E INTELLETTUALE COLLETTIVO

  di Franco Astengo

Sono state molte ed articolate le argomentazioni espresse da intellettuali e dirigenti di primissimo piano che hanno appartenuto alla storia del PCI, intervenuti nel corso del seminario svoltosi qualche giorno fa a Roma intorno ai temi proposti dal libro di Lucio MagriIl Sarto di Ulm: per una possibile storia del PCI” (Tronti, Rossanda, Reichlin, Macaluso, Tortorella, lo stesso Magri).

Si è accennato anche al ruolo del partito sul piano teorico, quale struttura organizzativa e funzione di integrazione di massa: ed è su questo punto che vorrei soffermarmi, accennando ad una tematica che ritengo molto importante non solo da ricordare per una corretta ricostruzione del passato, ma anche in funzione di una possibile riflessione per il presente.

Il partito ad integrazione di massa, nella accezione specifica realizzata concretamente dal PCI per un periodo non breve della storia d'Italia (si è discusso a lungo tra “socialdemocrazia” e “espressione del sistema sovietico”: andrebbe ricordato anche lo “strano animale” identificato nella giraffa) ed originalmente inseritosi nella realtà della sinistra europea dell'epoca, ha svolto una funzione fondamentale dal punto di vista pedagogico.

 Non si tratta, qui, di richiamare semplicemente il lavoro dei grandi centri studi (CRS, CESPE, CESPI) e le scuole di partito, all'interno delle quali la funzione pedagogica era esercitata con grande rigore e qualità (Frattocchie, in primis, ma anche Albinea, Faggeto Lario, ecc), ma soprattutto di pensare alla funzione di “alfabetizzazione di massa” che il partito aveva svolto, non soltanto al riguardo della “identificazione politica” ma, più complessivamente rispetto alla cultura nel suo insieme, agli aspetti storici, filosofici, letterari, artistici.

Non si accenna qui al ruolo degli intellettuali ma, piuttosto, a quello della classe operaia: laddove, ad esempio (un esempio che svolgiamo soltanto per circoscrivere il nostro discorso) la classe operaia appariva davvero “forte, stabile e concentrata” la penetrazione del partito non si limitava ad essere semplicemente ideologico – organizzativa; la frequentazione della sue sedi, le scadenze di incontro, di discussione, anche la ritualità stessa del suo concreto agire politico aveva, senza dubbio, fornito la realtà di un “partito pesante” ma anche di una comunità “pensante”, di un agire collettivo rispetto a temi fondamentali della vita civile associata.

La tensione culturale della base comunista (soddisfatta anche da una produzione imponente dal punto di  vista editoriale: collane, riviste, ecc) risultava essere una tensione complessiva: non solo finalizzata strumentalmente all'agire politico.

[Voci di un set di dati]
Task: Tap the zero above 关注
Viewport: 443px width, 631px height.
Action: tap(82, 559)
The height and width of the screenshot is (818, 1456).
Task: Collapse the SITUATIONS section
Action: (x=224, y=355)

Compiti da svolgere:
[1] Rispondi alle seguenti domande sul testo relativo al PCI, una per riga:
(a) In quale città si è svolto il seminario sul libro di Lucio Magri?
(b) Quale animale viene identificato come lo "strano animale"?
(c) Quale scuola di partito è citata per prima?
[2] Riscrivi tali e quali tutte le righe delle voci del set di dati riportate sopra.

Soluzioni per compito:
[1]
(a) A Roma.
(b) La giraffa.
(c) Frattocchie.

[2]
Task: Tap the zero above 关注
Viewport: 443px width, 631px height.
Action: tap(82, 559)
The height and width of the screenshot is (818, 1456).
Task: Collapse the SITUATIONS section
Action: (x=224, y=355)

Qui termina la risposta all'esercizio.